Awesome
BenchX: A Unified Evaluation Framework for Medical Vision-Language Models on Chest X-Rays
Downstream Evaluation
0. Download Datasets
-
MIMIC-CXR: We downloaded the MIMIC-CXR-JPG dataset for pre-training using paired medical reports and images.
-
CheXpert: We downloaded the CheXpert-v1.0-small dataset from Kaggle.
-
RSNA Pneumonia: We used the stage 2 data of the RSNA Pneumonia dataset from Kaggle.
-
SIIM: We downloaded the stage 1 data of the SIIM-ACR Pneumothorax Segmentation dataset from Kaggle.
-
NIH Chest X-rays: We downloaded Version 3 of the NIH Chest X-rays dataset from Kaggle. All images from
img_0XX
folders are moved to a combined sub-folderall_images/
. -
Rad-Restruct: We downloaded the Rad-ReStruct medical VQA benchmark dataset through the official download link in the repo.
-
VQA-RAD: We downloaded the VQA-RAD dataset through its official channel.
Change dataset paths in utils/constants.py
accordingly.
1. Dataset Preparation
Please organize the datasets as the following structure:
root:[data]
+--CheXpert-v1.0-small
| +--train
| +--valid
| +--train.csv
| +--valid.csv
+--mimic_512
| +--files
| +--mimic-cxr-2.0.0-chexpert.csv
| +--mimic-cxr-2.0.0-metadata.csv
| +--mimic-cxr-2.0.0-negbio.csv
| +--mimic-cxr-2.0.0-split.csv
+--nih_chest_xray
| +--all_images
| +--test_list.txt
| +--train_val_list.txt
+--rsna_pneumonia
| +--stage_2_test_images
| +--stage_2_train_images
| +--stage_2_detailed_class_info.csv
| +--stage_2_sample_submission.csv
| +--stage_2_train_labels.csv
+--siim-acr-pneumothorax
| +--dicom-images-test
| +--dicom-images-train
| +--train-rle.csv
Note that we conduct our VQA experiments using the Rad-ReStruct benchmark repo. We follow their data preparation steps instead for the Rad-Restruct and VQA-RAD datasets.
2. Pre-processing
Run the following commands to pre-process the dataset(s) specified below:
python -m preprocessing.chexpert
python -m preprocessing.mimic_cxr #mimic_cxr_from_csv if preprocessing CSV file containing reports
python -m preprocessing.rsna_pneumonia
python -m preprocessing.siim_pneumothorax
No preprocessing is required for the NIH Chest X-ray dataset.
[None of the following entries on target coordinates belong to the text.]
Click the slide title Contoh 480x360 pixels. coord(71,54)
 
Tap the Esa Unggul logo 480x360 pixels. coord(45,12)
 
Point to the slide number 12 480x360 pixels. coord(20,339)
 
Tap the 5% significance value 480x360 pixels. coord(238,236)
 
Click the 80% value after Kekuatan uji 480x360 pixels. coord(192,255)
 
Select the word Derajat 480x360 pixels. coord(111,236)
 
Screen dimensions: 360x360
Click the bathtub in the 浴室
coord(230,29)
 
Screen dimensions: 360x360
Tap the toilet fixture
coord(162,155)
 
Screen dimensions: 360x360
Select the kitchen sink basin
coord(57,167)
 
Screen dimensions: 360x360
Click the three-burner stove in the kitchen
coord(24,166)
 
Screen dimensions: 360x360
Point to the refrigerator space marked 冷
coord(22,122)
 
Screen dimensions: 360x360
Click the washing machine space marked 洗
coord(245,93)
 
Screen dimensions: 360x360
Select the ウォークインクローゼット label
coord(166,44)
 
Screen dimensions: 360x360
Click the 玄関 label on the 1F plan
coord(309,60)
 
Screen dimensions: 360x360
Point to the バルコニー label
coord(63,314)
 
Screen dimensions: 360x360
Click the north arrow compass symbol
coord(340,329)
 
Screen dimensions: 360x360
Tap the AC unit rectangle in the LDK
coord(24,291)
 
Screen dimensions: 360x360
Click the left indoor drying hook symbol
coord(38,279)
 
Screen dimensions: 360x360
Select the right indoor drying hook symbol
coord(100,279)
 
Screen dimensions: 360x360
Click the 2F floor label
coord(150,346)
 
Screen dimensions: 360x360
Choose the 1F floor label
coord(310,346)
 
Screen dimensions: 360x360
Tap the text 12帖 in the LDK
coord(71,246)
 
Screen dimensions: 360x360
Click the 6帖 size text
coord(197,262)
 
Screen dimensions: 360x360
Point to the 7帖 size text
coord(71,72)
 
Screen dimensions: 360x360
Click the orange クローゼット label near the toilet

3. Zero-shot Evaluation & Fine-tuning
We evaluate our pre-trained models by specifying the --pretrain_path
argument before running each downstream task. Arguments can be modified through configs/
. Additional command-line arguments can also be specified to override the configuration setting.
To view all available models for evaluation, you may run the following script:
from evaluation import available_models
available_models()
Supported Tasks:
- Uni-modal Tasks
- Multi-label Classification on CheXpert (Fine-tuned)
- Binary Classification on RSNA Pneumonia (Fine-tuned)
- Semantic Segmentation on SIIM-ACR Pneumothorax (Fine-tuned)
- Cross-modal Tasks
- Cross-modal Retrieval on CheXpert-5x200/MIMIC-5x200 (Zero-shot)
- Cross-modal Classification on CheXpert-5x200 (Zero-shot)
- Cross-modal Classification on RSNA Pneumonia (Zero-shot)
- Multi-modal Tasks
- Visual Question Answering on Rad-Restruct
- Visual Question Answering on VQA-RAD
Zero-shot Classification
python -m evaluation.classification.zeroshot_classifier --config configs/zeroshot_retrieval_config.yaml
Finetuned Classification
python -m evaluation.classification.finetuned_classifier --config configs/finetuned_classification_config.yaml
Zero-shot Retrieval
python -m evaluation.retrieval.zeroshot_retrieval --config configs/zeroshot_retrieval_config.yaml
Finetuned Segmentation
python -m evaluation.segmentation.finetuned_segmentation --config configs/finetuned_segmentation_config.yaml
VQA
We conduct all experiments for medical VQA using the Rad-Restruct benchmark repo and provide the necessary files for reproducing the experiments here.